##### Text excerpt #####

It doesn’t feel like it’s been one year since I lost Aoife and yet, at the same time, it most definitely does. While every lost pregnancy has been trying – losing Aoife was tougher on me. I think because I was so far along and had so many ultrasounds – I felt like I already knew her. Always moving around and bouncing, she definitely would have been a handful.
Today Steve, Lyzi’s boyfriend, was so kind and escorted me through the Superstition Wilderness so that I could honor my lost babies from the past couple of years. Since Aoife’s ashes were spread somewhere in that park by the hospital (I don’t know exactly where), the Superstitions have become my place to reflect and remember the hopes I had for all my pregnancies. It has become a very safe, serene and personal place to me. About a year ago this was planned — after my first F*ck It List post! Steve has hiked extensively through the Superstitions and knew exactly the hike I proposed attempting as he had done it quite a few times.
We chatted a lot about all sorts of things on our thru-hike from Peralta to First water – for 5 hours we hiked! Our personal hiking bucket lists, healthy habits, the recent election, the craziness of our current political landscape and our funny families. There was enough quiet time for me to ponder on my babies, but not so much that I became overwhelmed with grief.
The grief has definitely been building the past week and I had a nice cry this evening by myself while decorating my tree. My children are out and about living their busy lives, Edward is at work so Project Tree Decoration 2016 has fallen to me… but it’s not like I am alone. Pinot and Watson are giving me plenty of puppy dog eyes and Murphy lots of trouble. Puppy kisses are perfect for cleaning up tears.

##### Material shown #####

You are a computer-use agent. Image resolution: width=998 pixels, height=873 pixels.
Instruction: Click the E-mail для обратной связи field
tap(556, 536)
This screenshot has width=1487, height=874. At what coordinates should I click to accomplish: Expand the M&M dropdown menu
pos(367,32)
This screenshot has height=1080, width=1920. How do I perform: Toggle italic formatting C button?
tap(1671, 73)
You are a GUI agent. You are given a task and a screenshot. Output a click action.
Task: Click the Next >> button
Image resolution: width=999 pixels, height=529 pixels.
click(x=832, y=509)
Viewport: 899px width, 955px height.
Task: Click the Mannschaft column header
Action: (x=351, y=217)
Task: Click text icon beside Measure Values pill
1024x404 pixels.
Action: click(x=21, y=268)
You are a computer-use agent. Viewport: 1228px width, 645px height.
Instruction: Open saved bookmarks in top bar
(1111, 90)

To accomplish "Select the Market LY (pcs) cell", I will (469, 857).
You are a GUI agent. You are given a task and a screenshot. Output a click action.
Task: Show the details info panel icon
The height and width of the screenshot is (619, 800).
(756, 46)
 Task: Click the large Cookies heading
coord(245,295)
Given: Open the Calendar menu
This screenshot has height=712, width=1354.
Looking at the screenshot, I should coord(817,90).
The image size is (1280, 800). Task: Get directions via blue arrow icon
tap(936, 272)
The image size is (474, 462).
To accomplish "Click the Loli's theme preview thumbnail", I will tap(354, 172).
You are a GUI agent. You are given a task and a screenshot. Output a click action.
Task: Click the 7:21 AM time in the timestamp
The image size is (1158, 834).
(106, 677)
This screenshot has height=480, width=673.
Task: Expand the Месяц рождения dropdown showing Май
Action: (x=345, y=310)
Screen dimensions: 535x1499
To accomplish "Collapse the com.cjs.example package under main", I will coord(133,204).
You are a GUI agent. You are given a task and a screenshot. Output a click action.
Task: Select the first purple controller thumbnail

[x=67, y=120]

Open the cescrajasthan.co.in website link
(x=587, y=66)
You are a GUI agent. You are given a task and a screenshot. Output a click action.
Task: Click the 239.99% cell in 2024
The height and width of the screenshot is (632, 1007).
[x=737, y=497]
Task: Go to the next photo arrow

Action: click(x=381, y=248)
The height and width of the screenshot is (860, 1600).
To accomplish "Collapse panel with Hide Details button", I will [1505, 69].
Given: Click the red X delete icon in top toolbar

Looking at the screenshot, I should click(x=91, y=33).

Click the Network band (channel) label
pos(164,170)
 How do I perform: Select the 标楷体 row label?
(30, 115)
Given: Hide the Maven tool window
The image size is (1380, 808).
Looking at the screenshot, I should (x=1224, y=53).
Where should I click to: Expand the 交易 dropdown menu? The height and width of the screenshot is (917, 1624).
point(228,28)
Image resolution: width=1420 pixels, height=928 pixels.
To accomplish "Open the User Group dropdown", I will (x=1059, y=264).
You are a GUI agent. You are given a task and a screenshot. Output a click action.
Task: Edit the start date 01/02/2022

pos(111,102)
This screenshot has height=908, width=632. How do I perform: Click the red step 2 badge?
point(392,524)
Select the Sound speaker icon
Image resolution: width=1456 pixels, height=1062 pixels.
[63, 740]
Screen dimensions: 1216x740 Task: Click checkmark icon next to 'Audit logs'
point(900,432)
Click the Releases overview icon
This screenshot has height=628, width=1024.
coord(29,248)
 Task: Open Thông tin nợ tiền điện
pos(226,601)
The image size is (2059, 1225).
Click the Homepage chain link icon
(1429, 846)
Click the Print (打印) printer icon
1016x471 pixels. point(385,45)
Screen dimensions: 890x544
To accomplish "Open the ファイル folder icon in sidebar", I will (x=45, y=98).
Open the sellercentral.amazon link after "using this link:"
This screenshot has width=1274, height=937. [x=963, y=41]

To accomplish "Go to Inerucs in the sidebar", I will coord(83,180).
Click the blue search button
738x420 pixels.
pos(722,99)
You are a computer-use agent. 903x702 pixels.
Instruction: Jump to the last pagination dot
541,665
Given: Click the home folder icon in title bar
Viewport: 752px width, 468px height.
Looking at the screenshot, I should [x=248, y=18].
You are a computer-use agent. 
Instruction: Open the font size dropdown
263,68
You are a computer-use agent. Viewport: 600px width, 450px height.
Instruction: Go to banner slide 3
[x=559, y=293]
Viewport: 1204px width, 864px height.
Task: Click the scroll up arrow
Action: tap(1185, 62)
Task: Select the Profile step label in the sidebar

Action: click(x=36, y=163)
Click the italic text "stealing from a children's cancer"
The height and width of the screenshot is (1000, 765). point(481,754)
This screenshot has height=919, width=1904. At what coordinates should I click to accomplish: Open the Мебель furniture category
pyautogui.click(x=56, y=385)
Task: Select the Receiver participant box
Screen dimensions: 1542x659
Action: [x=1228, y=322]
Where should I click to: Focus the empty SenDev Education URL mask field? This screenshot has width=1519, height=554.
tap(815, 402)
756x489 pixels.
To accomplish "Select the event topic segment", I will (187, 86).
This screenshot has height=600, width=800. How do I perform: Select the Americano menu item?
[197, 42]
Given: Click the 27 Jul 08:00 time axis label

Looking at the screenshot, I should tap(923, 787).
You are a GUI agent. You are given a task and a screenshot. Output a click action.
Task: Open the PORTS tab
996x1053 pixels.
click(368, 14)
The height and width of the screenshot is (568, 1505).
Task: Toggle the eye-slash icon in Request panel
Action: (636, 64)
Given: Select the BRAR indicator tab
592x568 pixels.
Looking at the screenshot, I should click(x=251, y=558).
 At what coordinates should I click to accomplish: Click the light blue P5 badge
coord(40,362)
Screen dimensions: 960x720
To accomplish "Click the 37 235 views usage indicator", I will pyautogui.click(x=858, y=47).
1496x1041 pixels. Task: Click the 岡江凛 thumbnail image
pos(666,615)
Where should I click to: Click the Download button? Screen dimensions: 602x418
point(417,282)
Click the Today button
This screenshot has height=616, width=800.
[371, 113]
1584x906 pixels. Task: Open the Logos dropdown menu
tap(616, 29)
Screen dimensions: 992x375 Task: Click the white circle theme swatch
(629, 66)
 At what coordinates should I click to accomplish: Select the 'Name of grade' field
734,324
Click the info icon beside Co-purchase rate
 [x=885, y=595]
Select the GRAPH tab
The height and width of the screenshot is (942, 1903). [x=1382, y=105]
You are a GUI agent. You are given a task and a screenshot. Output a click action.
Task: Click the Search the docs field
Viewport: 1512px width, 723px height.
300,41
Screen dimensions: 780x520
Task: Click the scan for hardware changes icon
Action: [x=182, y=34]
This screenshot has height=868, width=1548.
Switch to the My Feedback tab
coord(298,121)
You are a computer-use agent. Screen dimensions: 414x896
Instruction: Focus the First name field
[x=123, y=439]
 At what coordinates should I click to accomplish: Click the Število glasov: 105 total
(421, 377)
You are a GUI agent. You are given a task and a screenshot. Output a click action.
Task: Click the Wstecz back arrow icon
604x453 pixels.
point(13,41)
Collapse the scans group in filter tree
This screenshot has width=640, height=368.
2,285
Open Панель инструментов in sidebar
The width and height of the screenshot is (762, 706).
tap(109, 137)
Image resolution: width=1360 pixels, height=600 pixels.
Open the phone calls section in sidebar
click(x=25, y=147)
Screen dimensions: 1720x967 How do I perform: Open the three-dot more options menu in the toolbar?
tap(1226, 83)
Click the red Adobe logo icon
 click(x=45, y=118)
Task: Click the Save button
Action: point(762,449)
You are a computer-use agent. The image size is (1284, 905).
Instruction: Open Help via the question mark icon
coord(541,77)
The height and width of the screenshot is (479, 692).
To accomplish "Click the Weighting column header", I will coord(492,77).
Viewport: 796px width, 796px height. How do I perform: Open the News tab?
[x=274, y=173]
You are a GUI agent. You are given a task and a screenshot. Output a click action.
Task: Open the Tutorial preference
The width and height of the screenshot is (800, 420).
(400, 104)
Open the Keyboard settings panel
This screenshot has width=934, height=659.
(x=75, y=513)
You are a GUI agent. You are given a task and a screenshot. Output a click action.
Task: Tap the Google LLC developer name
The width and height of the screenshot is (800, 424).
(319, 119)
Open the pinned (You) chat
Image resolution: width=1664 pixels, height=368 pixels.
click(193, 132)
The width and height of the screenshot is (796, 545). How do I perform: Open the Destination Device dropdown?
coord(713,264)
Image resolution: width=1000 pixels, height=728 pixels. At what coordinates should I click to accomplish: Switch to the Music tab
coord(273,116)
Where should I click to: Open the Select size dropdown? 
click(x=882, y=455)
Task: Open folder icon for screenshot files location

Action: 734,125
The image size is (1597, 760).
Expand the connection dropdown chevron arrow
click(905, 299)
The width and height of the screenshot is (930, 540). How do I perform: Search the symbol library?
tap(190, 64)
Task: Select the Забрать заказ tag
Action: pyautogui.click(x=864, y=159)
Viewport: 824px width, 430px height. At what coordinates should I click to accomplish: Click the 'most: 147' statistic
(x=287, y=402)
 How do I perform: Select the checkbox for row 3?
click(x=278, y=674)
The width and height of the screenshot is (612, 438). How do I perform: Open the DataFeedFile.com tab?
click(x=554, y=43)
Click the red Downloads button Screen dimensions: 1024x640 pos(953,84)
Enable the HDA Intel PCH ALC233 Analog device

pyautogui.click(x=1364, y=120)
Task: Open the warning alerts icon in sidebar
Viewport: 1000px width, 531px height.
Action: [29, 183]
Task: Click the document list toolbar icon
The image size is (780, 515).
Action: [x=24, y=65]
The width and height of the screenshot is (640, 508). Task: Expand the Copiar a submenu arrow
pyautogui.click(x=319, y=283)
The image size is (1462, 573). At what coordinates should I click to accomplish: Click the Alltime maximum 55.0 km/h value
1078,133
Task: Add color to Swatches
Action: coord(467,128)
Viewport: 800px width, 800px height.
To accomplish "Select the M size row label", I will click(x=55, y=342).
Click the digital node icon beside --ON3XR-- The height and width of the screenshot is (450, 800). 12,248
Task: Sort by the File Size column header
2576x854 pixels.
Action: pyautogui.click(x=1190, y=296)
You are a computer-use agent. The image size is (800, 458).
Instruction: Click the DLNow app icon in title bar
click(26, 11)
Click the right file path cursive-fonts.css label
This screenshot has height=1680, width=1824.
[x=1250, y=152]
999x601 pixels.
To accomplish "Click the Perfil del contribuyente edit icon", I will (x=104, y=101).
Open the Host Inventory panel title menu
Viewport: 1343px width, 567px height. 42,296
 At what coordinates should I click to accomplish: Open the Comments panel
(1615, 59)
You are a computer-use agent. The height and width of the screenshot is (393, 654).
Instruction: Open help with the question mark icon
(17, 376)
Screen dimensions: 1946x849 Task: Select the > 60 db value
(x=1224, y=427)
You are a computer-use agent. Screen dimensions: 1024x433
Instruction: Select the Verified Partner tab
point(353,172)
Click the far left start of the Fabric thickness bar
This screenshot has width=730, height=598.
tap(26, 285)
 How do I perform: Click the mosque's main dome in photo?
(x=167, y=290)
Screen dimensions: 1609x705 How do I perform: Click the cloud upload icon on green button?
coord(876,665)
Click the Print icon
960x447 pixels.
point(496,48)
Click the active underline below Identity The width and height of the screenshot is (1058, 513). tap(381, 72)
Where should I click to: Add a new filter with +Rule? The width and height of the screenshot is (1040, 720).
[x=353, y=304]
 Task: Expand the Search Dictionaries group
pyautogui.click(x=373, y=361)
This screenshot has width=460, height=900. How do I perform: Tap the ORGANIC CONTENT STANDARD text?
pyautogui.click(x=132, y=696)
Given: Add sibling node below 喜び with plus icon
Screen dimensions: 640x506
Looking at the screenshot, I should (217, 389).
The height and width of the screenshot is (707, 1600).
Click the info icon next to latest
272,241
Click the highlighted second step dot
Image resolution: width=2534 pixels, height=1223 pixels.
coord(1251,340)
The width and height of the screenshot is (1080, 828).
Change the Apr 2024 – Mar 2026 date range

#####

**Required actions**
1. In the blog post about remembering Aoife, how many hours did the thru-hike from Peralta to First Water take?
2. Continue the blog post about remembering Aoife from its last sentence.

**Results for each task**
1. Five hours.

2.
While I definitely need to revise and update my F*ck It List for 2017 – I think this is a perfect time to see how I did on this year’s list:
Feel better: Body, Heart and Soul
I have definitely come a long way – but don’t you think this is more of a life-long process, anyways? My shoulder is at about 95% recovery. I have been able to start some weight bearing exercises even. Emotionally – I have more good days than bad days, so I think we can say the depression has been beaten, at least. My Soul is filled with light, love and laughter – I can feel it as my mindset is so positive in general.
Continue paying off debt.
Yeah definitely going on 2017’s list.
Aiden’s room – we have been in this house for a year – complete his room.
Get rid of all the extra shit I have in my house. There is a lot – most of it is in the back room.
Complete the back room – do something with it instead of collecting shit.
Run one race a month in memory of my babies.
I did miss a race in August but ran two in September ;o) – I have one more race next weekend and this particular item will be a done deal.
Plan a destination race – possibly a Wine Theme – California or Washington?
Nope – gotta move to 2017.
Plan two week-long vacations.
PHX Summit Challenge – November PHX5.
Plan an EPIC hike – Phantom Ranch? Peralta to First Water?
As of today – DONE! One of my favorite days this year, even though at times I was sad, I felt very uplifted as well.
Be ready to house hunt Jan 2017, move in spring (with as little shit) to pack as possible.
Hike all 10 hikes on the Best Winter Hikes in Phoenix list.
Just a few more to go! Reavis is definitely as must as it is in the Superstitions!
- Piestewa Circumference – Freedom Trail #302
- Picketpost Mountain
- Tom’s Thumb
- Boyce Thompson Arboretum
- Reavis Falls
Learn to make homemade beer.
Uh, yeah … I definitely need to work on this! We have all the supplies, just need to make it happen.
In a couple weeks I am going to work on a new list – my theme for next year will be Growth, as opposed to Recovery.
Take care my friends and best wishes for a joyous holiday season. Be kind to yourself, love yourself and most importantly let your loved ones know how much you adore them, too!